Instructions to follow → A letter-for-letter copy of the listing is required, with no pictures in it.

Material shown →
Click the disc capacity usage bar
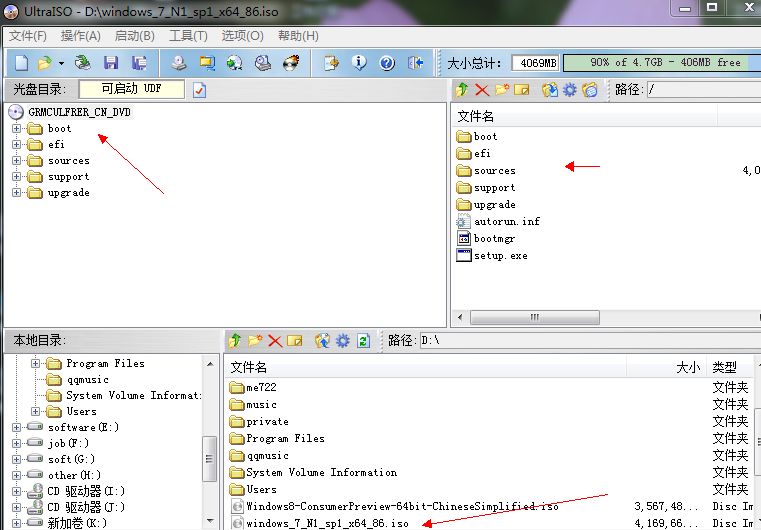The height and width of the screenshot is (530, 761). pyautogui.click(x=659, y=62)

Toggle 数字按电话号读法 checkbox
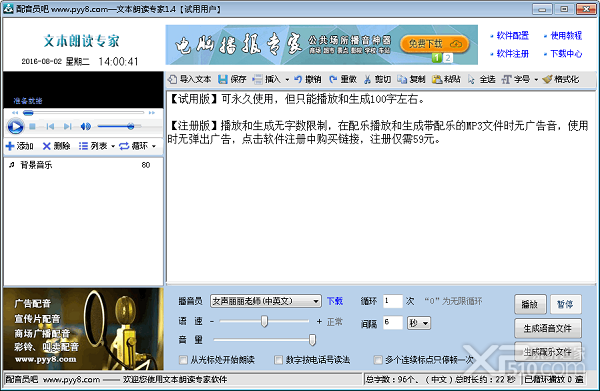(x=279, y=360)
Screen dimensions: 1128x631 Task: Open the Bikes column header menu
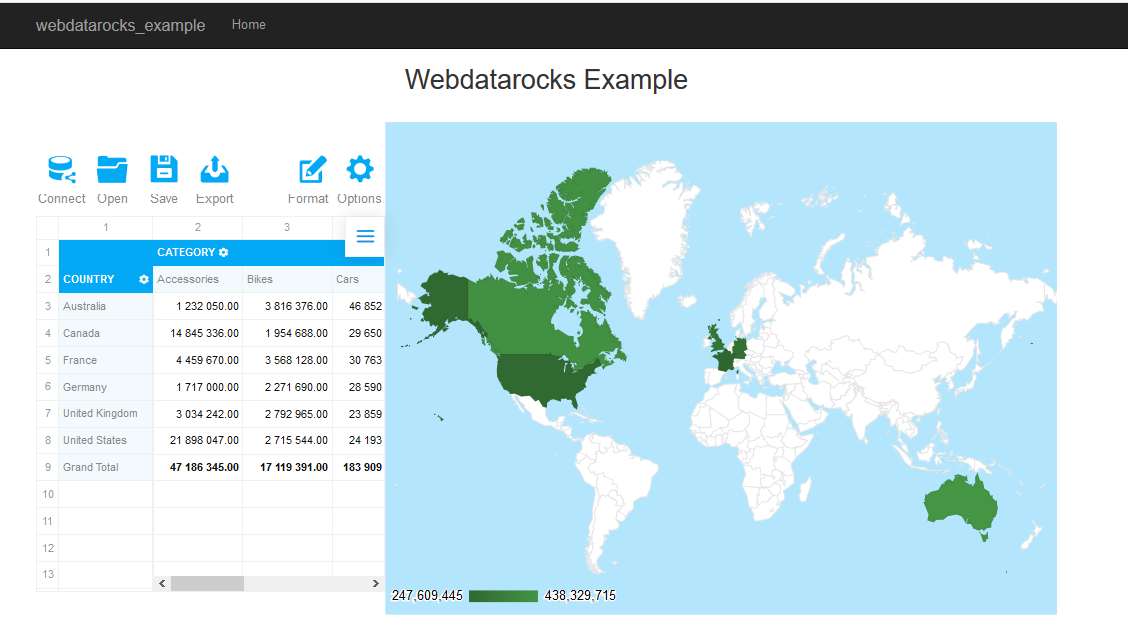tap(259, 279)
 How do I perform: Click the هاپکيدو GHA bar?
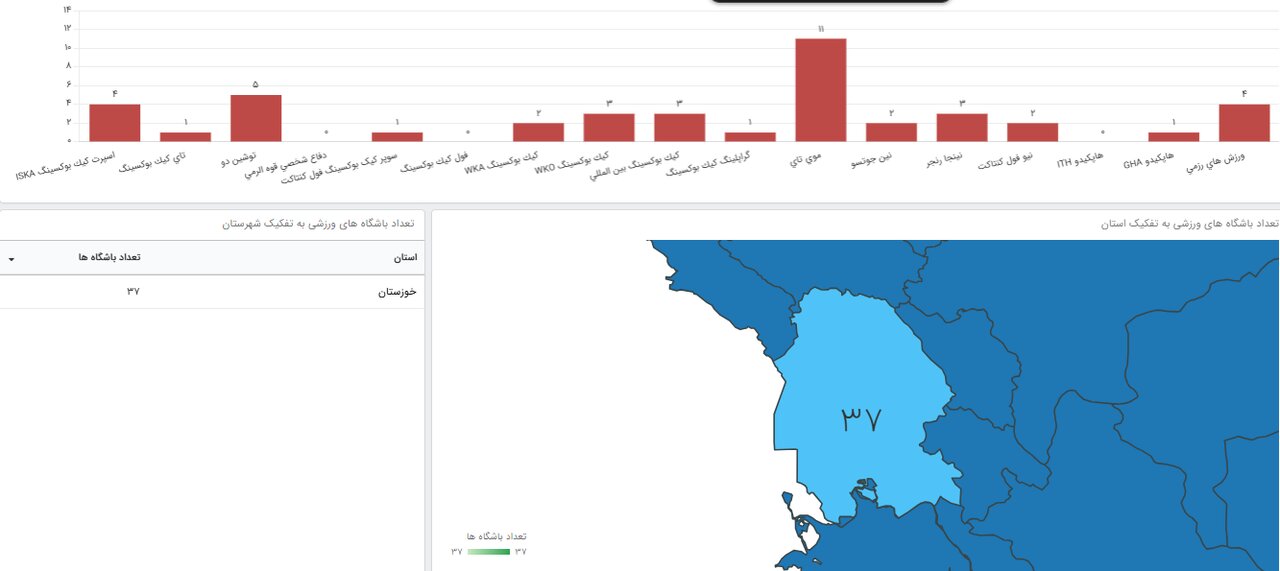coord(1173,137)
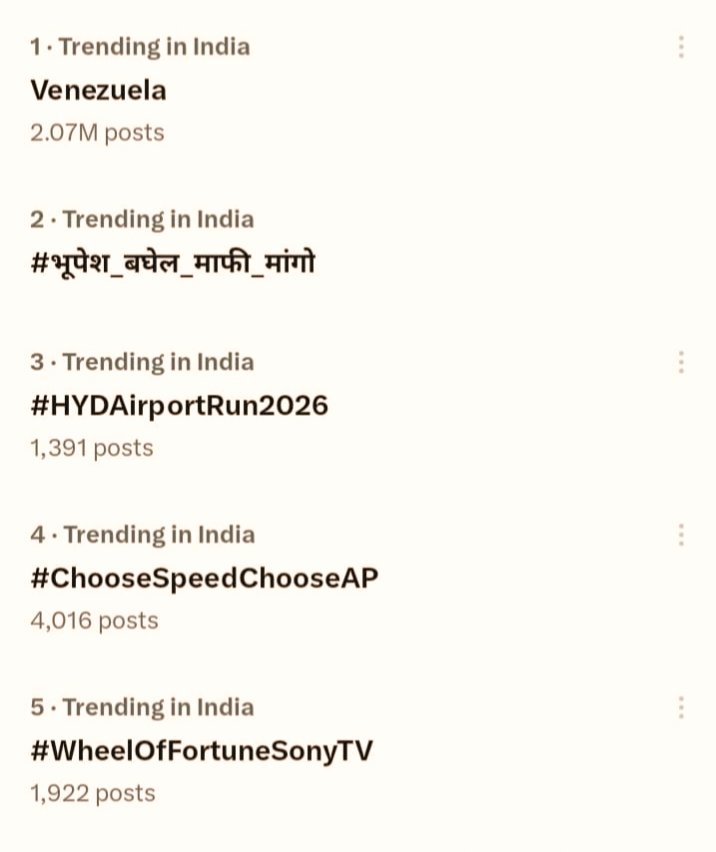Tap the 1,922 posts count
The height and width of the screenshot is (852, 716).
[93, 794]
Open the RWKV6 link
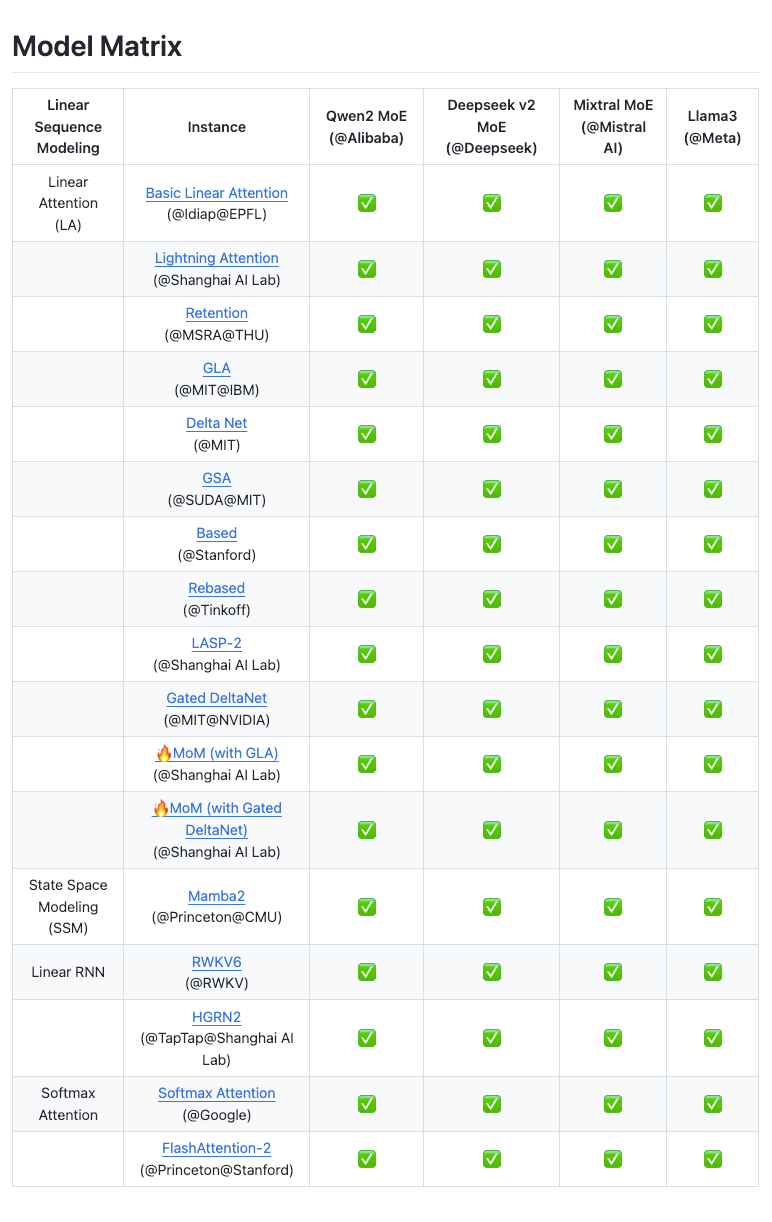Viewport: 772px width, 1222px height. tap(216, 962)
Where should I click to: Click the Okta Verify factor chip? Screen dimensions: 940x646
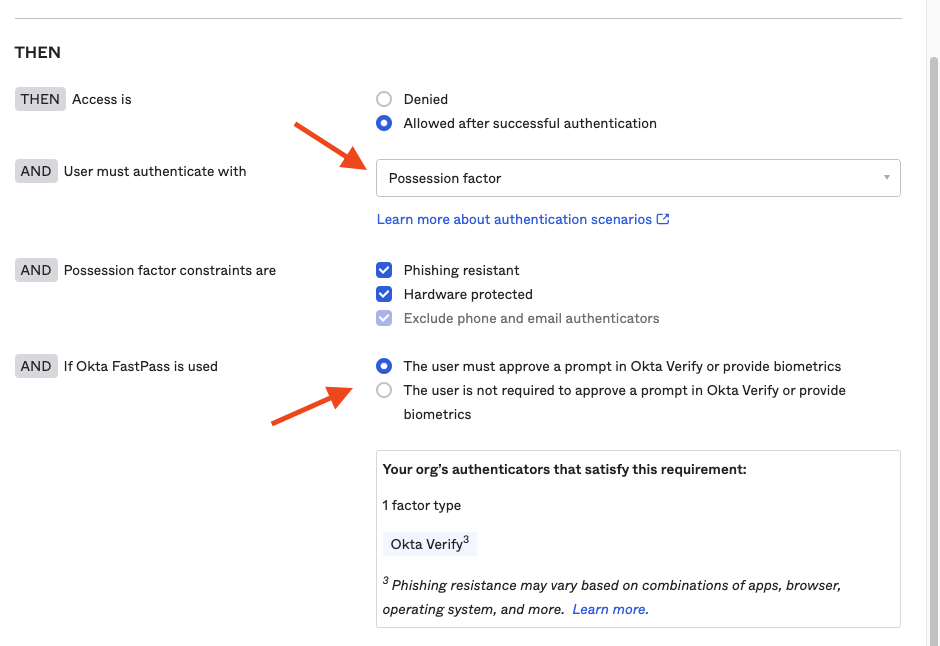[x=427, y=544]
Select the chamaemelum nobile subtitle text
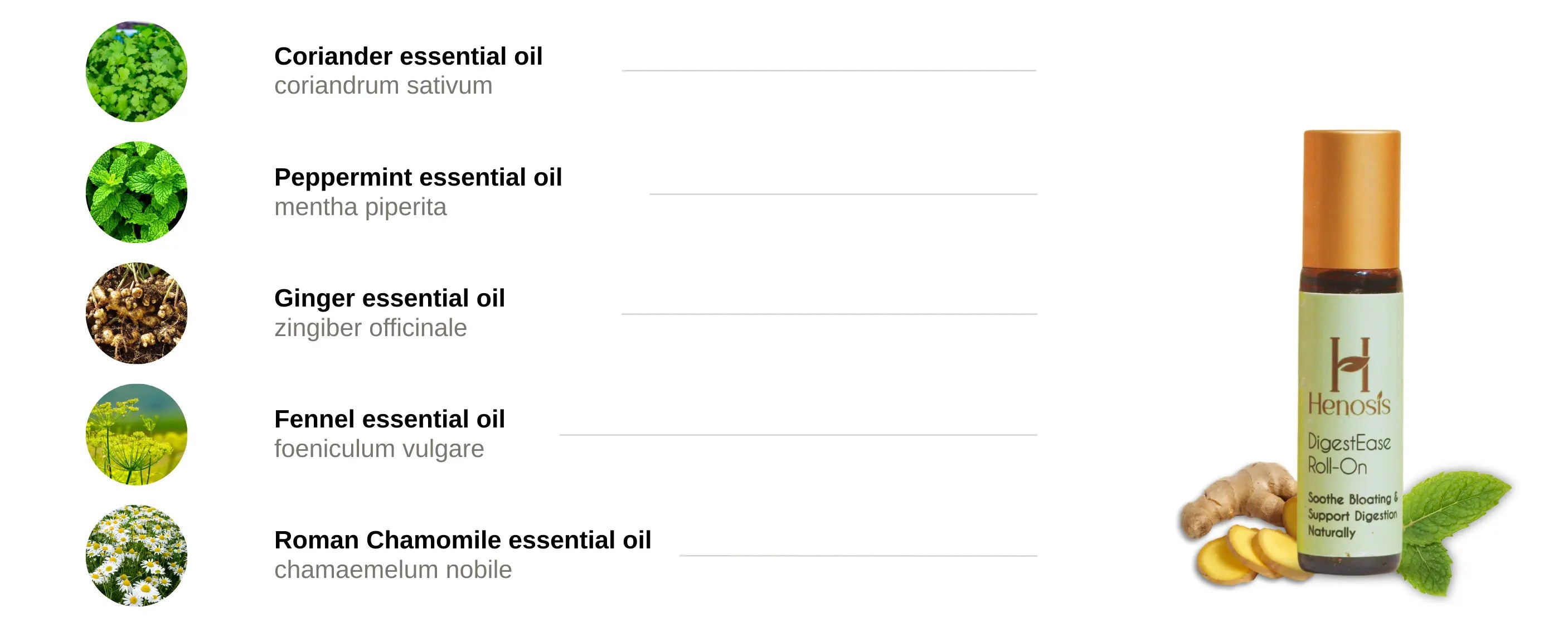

Response below →
Click the disc capacity usage bar
The height and width of the screenshot is (530, 761). pyautogui.click(x=659, y=62)

Toggle 数字按电话号读法 checkbox
(x=279, y=360)
Screen dimensions: 1128x631 Task: Open the Bikes column header menu
tap(259, 279)
 How do I perform: Click the هاپکيدو GHA bar?
coord(1173,137)
Tap the 1,922 posts count
The height and width of the screenshot is (852, 716).
[93, 794]
Open the RWKV6 link
Viewport: 772px width, 1222px height. tap(216, 962)
Where should I click to: Click the Okta Verify factor chip? Screen dimensions: 940x646
[x=427, y=544]
Select the chamaemelum nobile subtitle text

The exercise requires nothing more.